**EXERCISE INSTRUCTIONS**
Write out every one of the records below word for word, leaving out the pictures.

[Entries on target coordinates]
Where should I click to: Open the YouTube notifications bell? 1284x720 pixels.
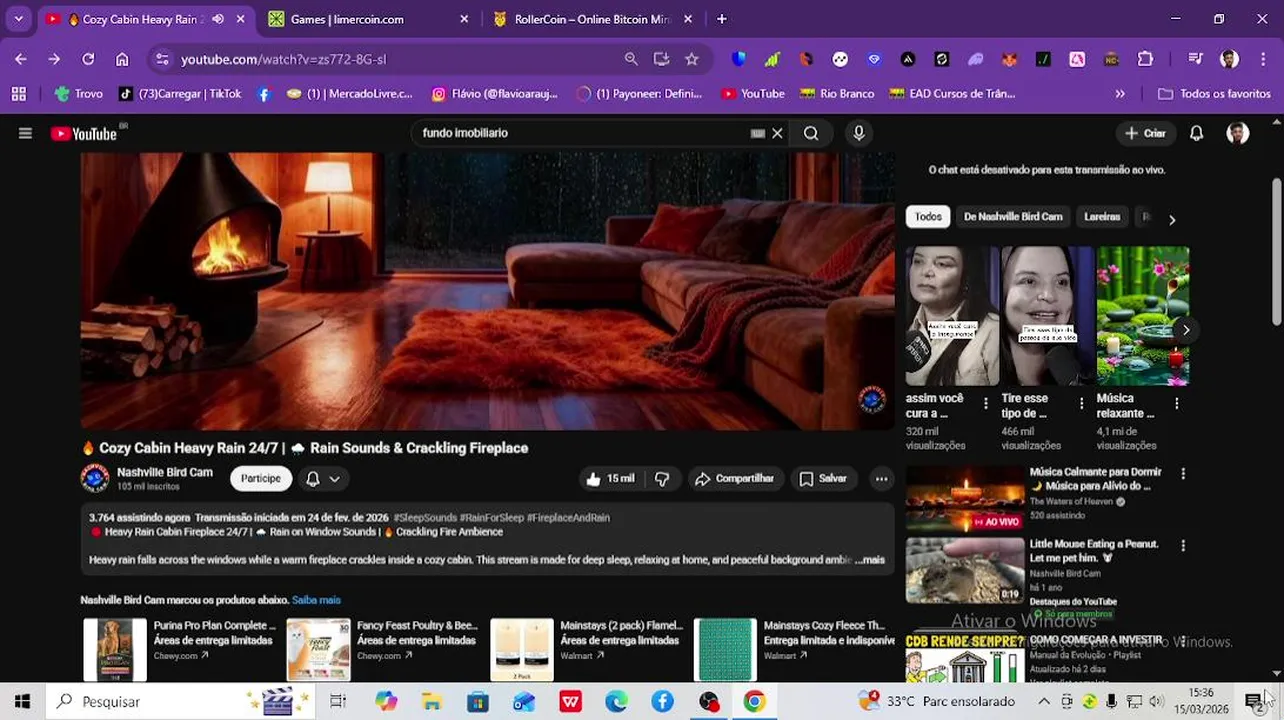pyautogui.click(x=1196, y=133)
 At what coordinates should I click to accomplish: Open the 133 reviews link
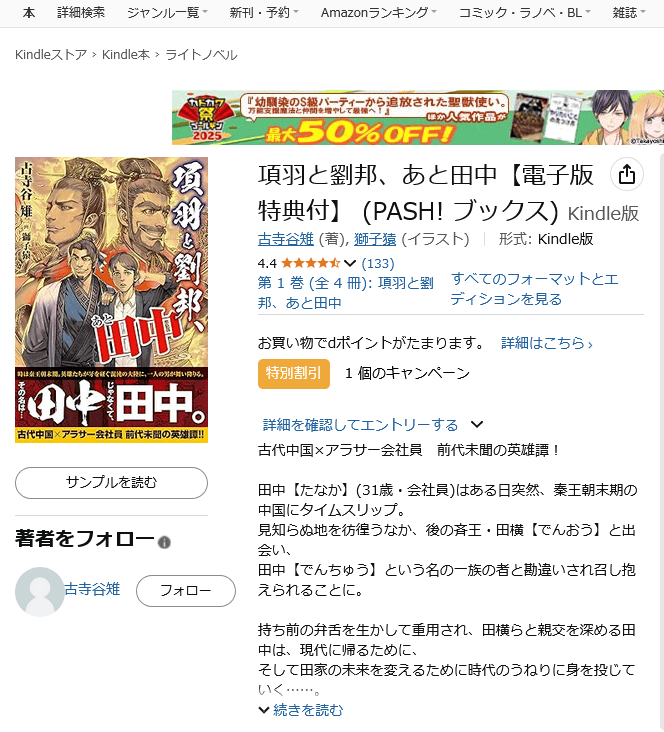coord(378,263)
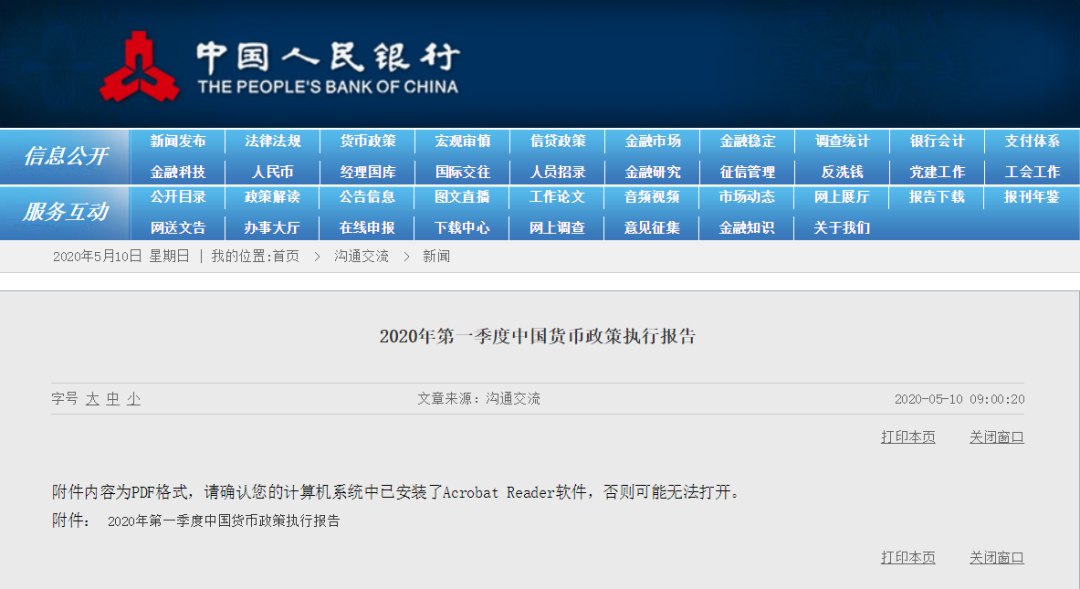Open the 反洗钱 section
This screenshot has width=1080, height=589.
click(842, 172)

**FINISHED EXERCISE**
Where should I click to: Open the YouTube notifications bell? 1284x720 pixels.
pyautogui.click(x=1196, y=133)
 At what coordinates should I click to accomplish: Open the 133 reviews link
coord(378,263)
Open the 反洗钱 section
This screenshot has width=1080, height=589.
click(842, 172)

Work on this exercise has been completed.